While major expressways such as Bien Hoa – Vung Tau, HCMC Ring Road 3, and HCMC – Moc Bai are under construction, their progress is insufficient to meet logistics needs. Poor inter-provincial connectivity is driving up transport costs and dampening foreign direct investment (FDI) decisions.
Meanwhile, land rental prices in the South remain among the highest in the country (ranging from USD 180–300/m²/lease cycle), prompting investors to consider the North (e.g., Bac Giang, Hai Phong) or Central Vietnam (e.g., Nghe An, Quang Nam), where rental rates are lower and incentive policies are more attractive.
Experts note that while Vietnam remains a key link in the global supply chain, international businesses are becoming more cautious in light of geopolitical volatility, high interest rates, and weakening demand in major export markets (e.g., the U.S., EU). These factors reduce the motivation to expand factories in Vietnam, particularly in the South.
Reasonable Rental Pricing Alone Is No Longer Enough
According to CBRE Vietnam, occupancy rates in key industrial zones—such as those in HCMC, Binh Duong, Dong Nai, Long An, and Ba Ria – Vung Tau—are nearing saturation, with many surpassing 90%. Although average rental prices in the South rose 5–8% year-on-year in 2024, new transaction volumes have dropped sharply, especially in provinces bordering HCMC. In H1/2025, the average rental price reached USD 179/m²/remaining lease term, with an occupancy rate of 89%.
To revive the appeal of the Southern industrial land market, experts recommend first accelerating administrative reform—particularly shortening the approval timelines for investment, construction permits, and land-use conversions. Next, there should be a focus on developing specialized industrial parks with integrated infrastructure, logistics, worker housing, and support facilities (e.g., eco-industrial zones, high-tech industrial parks).
In parallel, there must be greater investment in regional transportation infrastructure to ensure timely completion of key corridors—especially Ring Road 3, the Bien Hoa – Vung Tau Expressway, and urban rail lines. Additionally, flexible incentive policies are needed to retain long-term FDI, such as rental discounts, free initial infrastructure use, and legal support.
Ms. Thanh Pham commented that as we enter the second half of 2025, adjustments to corporate income tax (CIT) incentives will pose significant challenges for industrial park developers. Even if direct government incentives decline, the pressure to maintain competitiveness and attract secondary investors remains high.
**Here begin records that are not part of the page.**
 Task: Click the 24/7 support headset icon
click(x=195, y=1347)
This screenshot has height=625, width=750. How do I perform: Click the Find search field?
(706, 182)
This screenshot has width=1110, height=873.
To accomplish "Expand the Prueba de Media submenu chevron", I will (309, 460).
Therefore, according to Ms. Pham, relying solely on reasonable rental pricing will no longer suffice. Developers must adopt more comprehensive strategies to attract long-term tenants while continuously improving their products, services, and amenities to create differentiation in a shifting market.
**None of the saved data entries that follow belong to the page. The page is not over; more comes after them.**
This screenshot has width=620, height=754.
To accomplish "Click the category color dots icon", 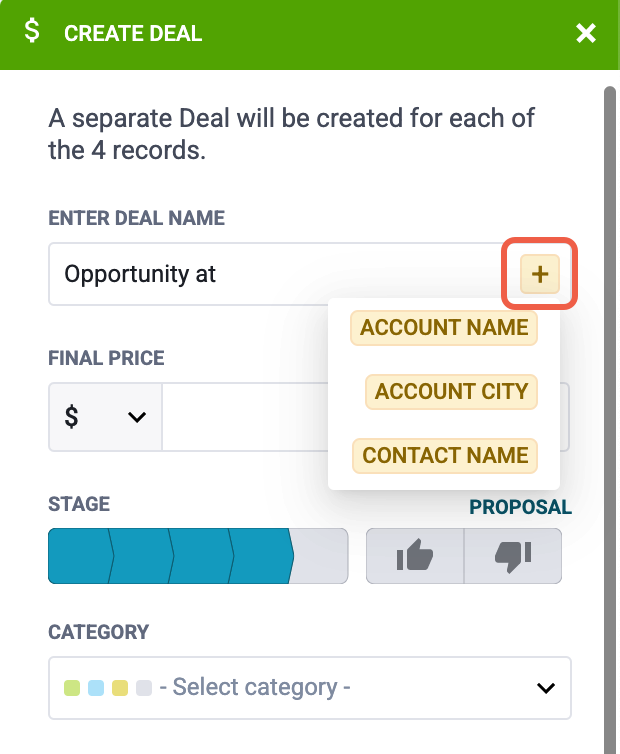I will [107, 688].
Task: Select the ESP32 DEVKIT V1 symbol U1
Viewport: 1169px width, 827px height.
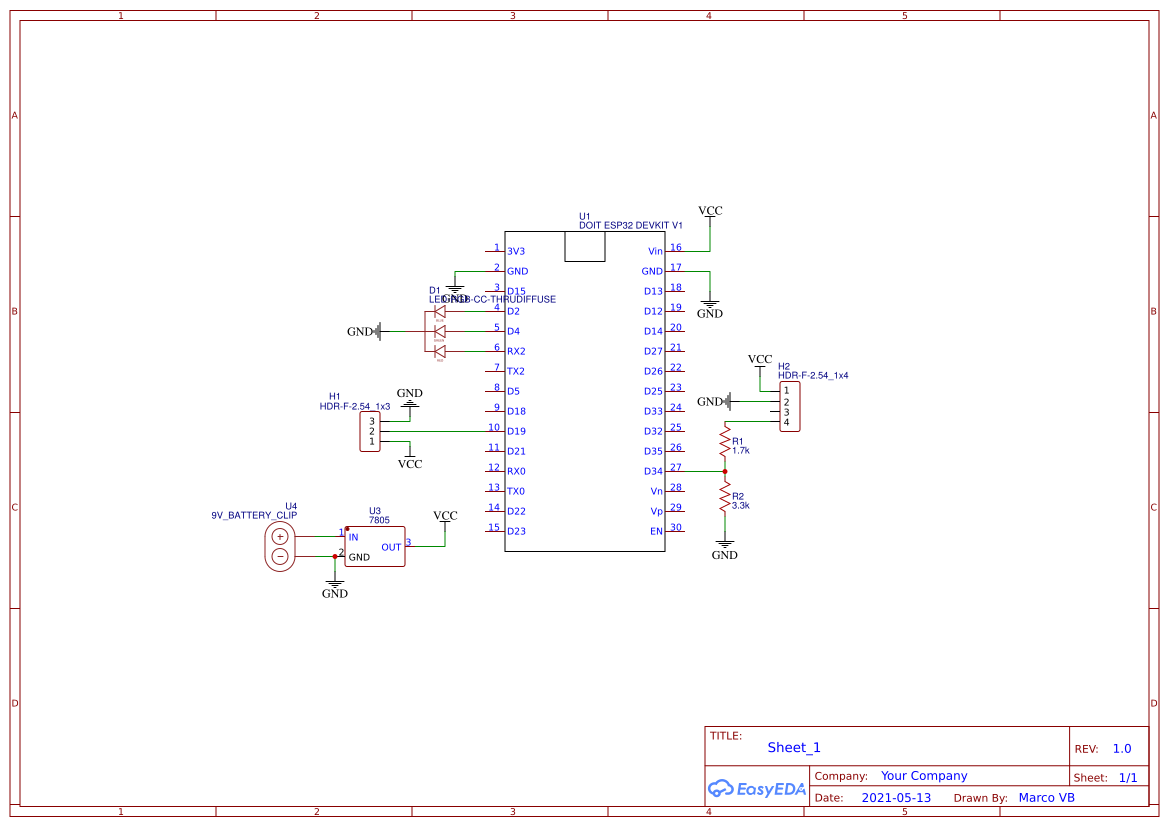Action: 585,390
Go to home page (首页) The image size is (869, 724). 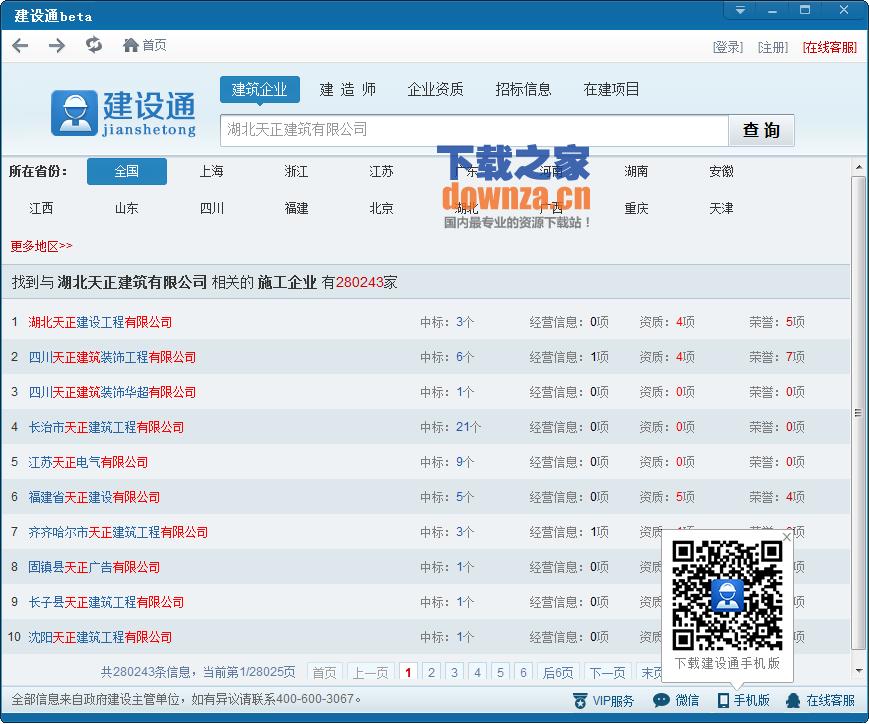pyautogui.click(x=144, y=46)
Southern Industrial Land Market Still Holds Long-Term Potential
Despite the current slowdown, the long-term outlook for the Southern industrial real estate market remains positive. In H2/2025, as major transport projects break ground and new industrial parks (e.g., VSIP III – Binh Duong, Long Duc 3 – Dong Nai) ramp up investment attraction, the market is expected to recover.
Furthermore, ongoing efforts by Japanese, Korean, and American companies to restructure supply chains and diversify away from China will continue to be a major driver for Vietnam. In this context, Southern Vietnam remains a top destination due to its proximity to seaports, international airports, and its mature industrial ecosystem.
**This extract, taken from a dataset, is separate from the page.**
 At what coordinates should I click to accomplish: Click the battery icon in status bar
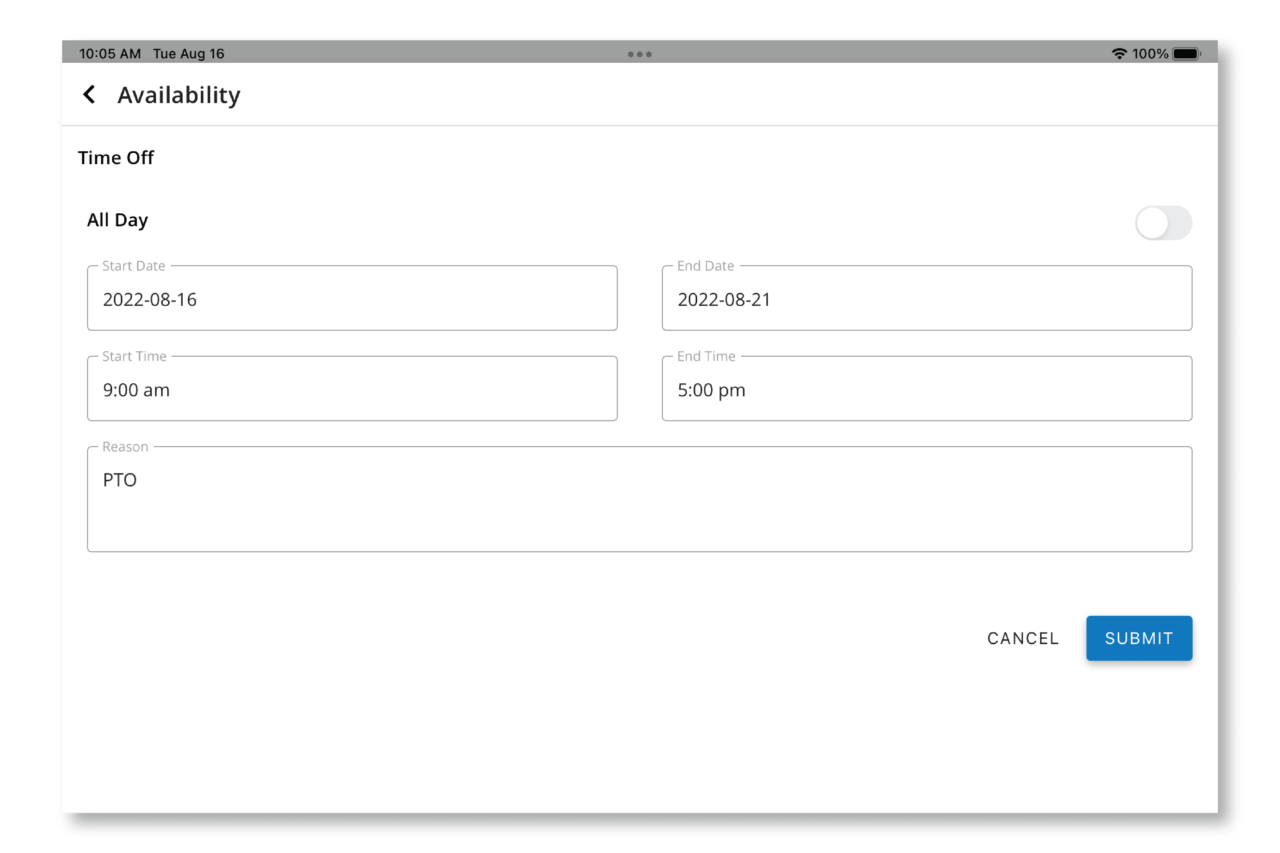(1187, 54)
A representative from JLL Vietnam stated that the country currently has a golden opportunity to attract FDI inflows. However, new and creative policies are needed to retain investors—since current advantages won’t last forever. Investors are constantly comparing their options.
In conclusion, the Southern industrial real estate slowdown is a warning—not a recession. If the issues mentioned above are effectively addressed, the region can overcome the current stagnation and enter a new and more sustainable growth cycle by late 2025 or early 2026.